Bu partiden dışarı çıkmayı düşünmem. Bu partiden başkasına başımı çevirmeyi düşünmem. Bu yüzden Gelecek Partisi'ne ve Deva Partisi'ne de başımı çevirmedim. Ayrılmamaları için çalıştım ama onlar o yolu seçtiler. Başkaları gibi onlara hain diyecek durumda da değilim. Onlar bizim arkadaşlarımız. Birlikte siyaset yaptık. Ve bir kötülüklerini de görmedik. Ama siyasetten yanlış yapmakla, yaptığı işlerdeki yanlışlıkları birbirinden ayırmak lazım. Siyaseten yanlış yapmış olabilirler. Hangimiz yapmıyoruz ki? Ben şu anda AK Parti'liyim. AK Parti'li kalacağım. Ve Tayyip Bey bana ne derse desin, günün birinde mutlaka helalleşiriz.”
"Cumhurbaşkanı şu anda yalnız mı?"
Arınç, “AK Parti'nin kurucularından 4 önemli isim saydınız ama bugün cumhurbaşkanından başka hiç kimse partide aktif değil.
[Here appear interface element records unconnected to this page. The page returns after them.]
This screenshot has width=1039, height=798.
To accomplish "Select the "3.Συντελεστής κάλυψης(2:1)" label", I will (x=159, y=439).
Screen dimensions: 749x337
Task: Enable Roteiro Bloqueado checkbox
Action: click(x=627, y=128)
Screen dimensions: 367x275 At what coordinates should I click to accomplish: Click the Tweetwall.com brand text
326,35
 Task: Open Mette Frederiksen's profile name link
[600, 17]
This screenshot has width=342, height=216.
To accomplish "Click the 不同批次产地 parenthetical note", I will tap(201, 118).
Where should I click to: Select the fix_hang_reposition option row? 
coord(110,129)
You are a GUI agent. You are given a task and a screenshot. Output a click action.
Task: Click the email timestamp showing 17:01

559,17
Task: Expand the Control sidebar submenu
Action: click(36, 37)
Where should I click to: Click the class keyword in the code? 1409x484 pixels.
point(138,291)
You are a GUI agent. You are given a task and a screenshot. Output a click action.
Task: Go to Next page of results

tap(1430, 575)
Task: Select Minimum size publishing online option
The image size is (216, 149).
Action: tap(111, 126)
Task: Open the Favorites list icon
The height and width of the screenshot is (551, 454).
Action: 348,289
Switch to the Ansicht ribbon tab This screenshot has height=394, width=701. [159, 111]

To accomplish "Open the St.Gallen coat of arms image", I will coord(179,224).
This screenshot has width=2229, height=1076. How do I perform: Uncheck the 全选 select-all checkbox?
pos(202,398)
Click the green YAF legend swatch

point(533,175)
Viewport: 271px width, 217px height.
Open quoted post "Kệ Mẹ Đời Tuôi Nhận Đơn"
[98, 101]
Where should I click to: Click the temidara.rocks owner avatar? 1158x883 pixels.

Cumhurbaşkanı şu anda yalnız mı?” sorusunu ise şu şekilde cevaplandırdı:
“Cumhurbaşkanının yalnız olduğunu, kendisinin kabul ettiğini zannetmiyorum. Yalnız olur mu? Çevresinde binlerce yüzlerce insan var. En yakınında olanlardan mesafeli olanlara kadar. Sayın Cumhurbaşkanı kendisini kabinesinde de danışmanları içerisinde de bir heyeti mutlaka bulunduruyor. Ha o kişiler, ayrı siz ayrısınız derseniz ona bir şey demem. Ben sadece üye değilim. Ben kurucusuyum AK Parti'nin. Bu sıfatımla kongrelere katılıyorum. Bu sıfatımla kabul görüyorum. Sonra 2002 seçimlerinde de partim iktidar olunca 1. turda 369 oy alarak TBMM Başkanı oldum. Bunu kimse unutmasın. Bugünkü halimize bakıp 'Aaa bu nereden çıktı ya kimdi bu adam' diyenler falan olabilir belki. Yeni yetmeler çok. Ama ben AK Parti'nin kurucularının ilk 3'ünün içindeyim. Şimdi bu arkadaşlar nerede? Tayyip Bey yalnız, siz şöylesiniz böylesiniz, bunları kabul etmem.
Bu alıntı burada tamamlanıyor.